━━ Vorliegender Textauszug ━━
Wie hat sich die Cyberkriminalität während der Covid-19-Pandemie entwickelt?
Klaus: Wir haben beobachtet, dass die Cyberkriminellen bei den Angriffen Bezug zur Pandemie nehmen, zum Beispiel mit falschen Online-Shops oder Phishing-E-Mails, die Themen zur Gesundheit enthalten. In den letzten Jahren ist die Anzahl der Cybervorfälle kontinuierlich gestiegen, während der Pandemie konnte aber kein merklicher Anstieg festgestellt werden. Was hingegen aufgefallen ist, war der Anstieg von Meldungen zu Cybervorfällen. Dies könnte damit zusammenhängen, dass sich viele Personen im Home Office mehr Zeit genommen haben, Fälle zu melden oder dass insgesamt die Sensibilität für das Thema gestiegen ist.

Wie können sich Unternehmen dagegen schützen, wenn sich viele Mitarbeitende im Home Office befinden?

Klaus: Als erster Schritt ist es sinnvoll, für den Zugriff auf das Firmennetzwerk von zu Hause aus mit einer VPN-Verbindung zu agieren und dabei eine sogenannte 2-Faktoren-Authentifizierung anzuwenden, welche für das Login einen zweiten Schritt neben Nutzername und Passwort erfordert. Ein weiterer wichtiger Punkt ist die Sensibilisierung der Mitarbeitenden, damit sie die Gefahren im Internet kennen und wissen, wie sie sich dabei richtig verhalten. Zudem muss definiert werden, wie die Mitarbeitenden mit Informationen bezüglich des Unternehmens umzugehen haben. Welche Dokumente dürfen ausgedruckt werden, welche nicht? Was kann über den Hausmüll entsorgt werden, was sollte geschreddert werden? Informationen sollten klassifiziert werden in Kategorien wie "intern", "vertraulich" oder "geheim" und für jede dieser Kategorien sollte festgelegt werden, wie die Informationen und Daten behandelt werden müssen, etwa wenn diese per E-Mail verschickt werden.
━━━
◆ Material erkunden
- A) Schreiben Sie aus dem Interview zur Cyberkriminalität die Passage wortgetreu ab, die mit „Klaus: Wir haben“ beginnt und bis einschließlich „Home Office befinden?“ reicht.
- B) Setzen Sie das Interview zur Cyberkriminalität im Anschluss an seinen letzten Satz fort.
━━ Bereitgestelltes Material ━━
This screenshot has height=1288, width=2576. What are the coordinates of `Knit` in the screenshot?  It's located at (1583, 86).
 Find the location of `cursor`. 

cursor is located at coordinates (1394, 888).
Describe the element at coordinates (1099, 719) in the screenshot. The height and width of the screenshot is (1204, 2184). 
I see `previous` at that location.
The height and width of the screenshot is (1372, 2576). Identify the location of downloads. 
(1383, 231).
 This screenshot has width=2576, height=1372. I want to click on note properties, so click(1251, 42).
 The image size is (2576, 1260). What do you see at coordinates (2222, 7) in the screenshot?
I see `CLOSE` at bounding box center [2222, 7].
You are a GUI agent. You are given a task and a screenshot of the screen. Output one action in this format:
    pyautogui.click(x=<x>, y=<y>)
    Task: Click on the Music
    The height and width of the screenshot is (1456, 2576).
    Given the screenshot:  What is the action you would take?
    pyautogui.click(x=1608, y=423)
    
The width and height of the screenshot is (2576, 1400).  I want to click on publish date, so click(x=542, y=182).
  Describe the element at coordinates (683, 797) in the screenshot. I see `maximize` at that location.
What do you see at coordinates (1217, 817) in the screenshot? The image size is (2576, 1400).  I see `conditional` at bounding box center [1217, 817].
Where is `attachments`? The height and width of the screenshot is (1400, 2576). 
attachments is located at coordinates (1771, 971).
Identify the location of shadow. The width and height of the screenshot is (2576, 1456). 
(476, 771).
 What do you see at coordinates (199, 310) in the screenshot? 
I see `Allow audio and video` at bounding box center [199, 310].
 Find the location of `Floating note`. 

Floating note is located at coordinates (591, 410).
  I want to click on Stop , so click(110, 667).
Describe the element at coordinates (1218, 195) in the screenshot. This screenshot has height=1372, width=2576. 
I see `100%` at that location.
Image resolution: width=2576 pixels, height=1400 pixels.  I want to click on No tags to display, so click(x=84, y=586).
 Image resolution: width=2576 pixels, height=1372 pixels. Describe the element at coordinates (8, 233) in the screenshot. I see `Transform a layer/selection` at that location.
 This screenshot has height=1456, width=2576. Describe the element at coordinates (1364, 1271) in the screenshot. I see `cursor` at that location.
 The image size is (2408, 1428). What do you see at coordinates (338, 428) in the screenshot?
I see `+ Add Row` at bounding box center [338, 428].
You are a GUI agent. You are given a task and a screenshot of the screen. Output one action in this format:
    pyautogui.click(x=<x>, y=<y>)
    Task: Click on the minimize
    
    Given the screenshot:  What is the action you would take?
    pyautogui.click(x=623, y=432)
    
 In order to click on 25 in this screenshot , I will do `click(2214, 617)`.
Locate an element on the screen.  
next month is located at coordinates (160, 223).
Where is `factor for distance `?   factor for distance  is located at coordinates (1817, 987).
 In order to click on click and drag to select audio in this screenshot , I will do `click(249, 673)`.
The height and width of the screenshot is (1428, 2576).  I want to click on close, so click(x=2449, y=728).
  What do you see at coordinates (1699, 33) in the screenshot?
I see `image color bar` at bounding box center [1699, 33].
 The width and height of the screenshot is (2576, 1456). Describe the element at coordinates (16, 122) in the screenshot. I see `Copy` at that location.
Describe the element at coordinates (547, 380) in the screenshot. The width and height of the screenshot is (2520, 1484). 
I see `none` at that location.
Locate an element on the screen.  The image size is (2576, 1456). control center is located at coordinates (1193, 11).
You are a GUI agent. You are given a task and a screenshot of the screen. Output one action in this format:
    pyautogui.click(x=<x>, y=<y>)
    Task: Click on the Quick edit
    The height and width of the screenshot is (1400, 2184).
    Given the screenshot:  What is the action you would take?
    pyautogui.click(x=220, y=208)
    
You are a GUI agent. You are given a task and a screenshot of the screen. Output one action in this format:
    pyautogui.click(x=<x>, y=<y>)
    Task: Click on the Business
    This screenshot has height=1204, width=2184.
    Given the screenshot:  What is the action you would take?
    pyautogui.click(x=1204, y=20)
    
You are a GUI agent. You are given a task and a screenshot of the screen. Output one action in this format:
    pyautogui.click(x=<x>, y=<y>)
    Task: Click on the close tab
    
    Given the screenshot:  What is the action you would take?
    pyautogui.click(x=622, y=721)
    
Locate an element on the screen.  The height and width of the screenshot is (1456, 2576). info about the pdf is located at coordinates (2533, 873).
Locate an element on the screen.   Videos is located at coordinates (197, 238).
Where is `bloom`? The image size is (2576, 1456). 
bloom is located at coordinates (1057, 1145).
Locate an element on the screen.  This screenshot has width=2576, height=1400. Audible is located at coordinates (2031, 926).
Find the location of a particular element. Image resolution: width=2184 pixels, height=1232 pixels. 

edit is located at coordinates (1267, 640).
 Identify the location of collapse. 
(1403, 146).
━━━
◆ Antworten
- A)
Klaus: Wir haben beobachtet, dass die Cyberkriminellen bei den Angriffen Bezug zur Pandemie nehmen, zum Beispiel mit falschen Online-Shops oder Phishing-E-Mails, die Themen zur Gesundheit enthalten. In den letzten Jahren ist die Anzahl der Cybervorfälle kontinuierlich gestiegen, während der Pandemie konnte aber kein merklicher Anstieg festgestellt werden. Was hingegen aufgefallen ist, war der Anstieg von Meldungen zu Cybervorfällen. Dies könnte damit zusammenhängen, dass sich viele Personen im Home Office mehr Zeit genommen haben, Fälle zu melden oder dass insgesamt die Sensibilität für das Thema gestiegen ist.

Wie können sich Unternehmen dagegen schützen, wenn sich viele Mitarbeitende im Home Office befinden?

- B)
Im Home Office arbeiten viele Mitarbeitende auch auf privaten Geräten. Diese sollten dieselben Mindestanforderungen erfüllen wie Unternehmensgeräte – dazu gehört auch eine entsprechende Schutzsoftware. Zudem sollten Unternehmen Richtlinien erstellen, wie und wann geschäftliche Informationen auf diesen Geräten gelöscht werden müssen.

Wie kann verhindert werden, dass Mitarbeitende absichtlich geschäftliche Daten bei sich zu Hause "bunkern"?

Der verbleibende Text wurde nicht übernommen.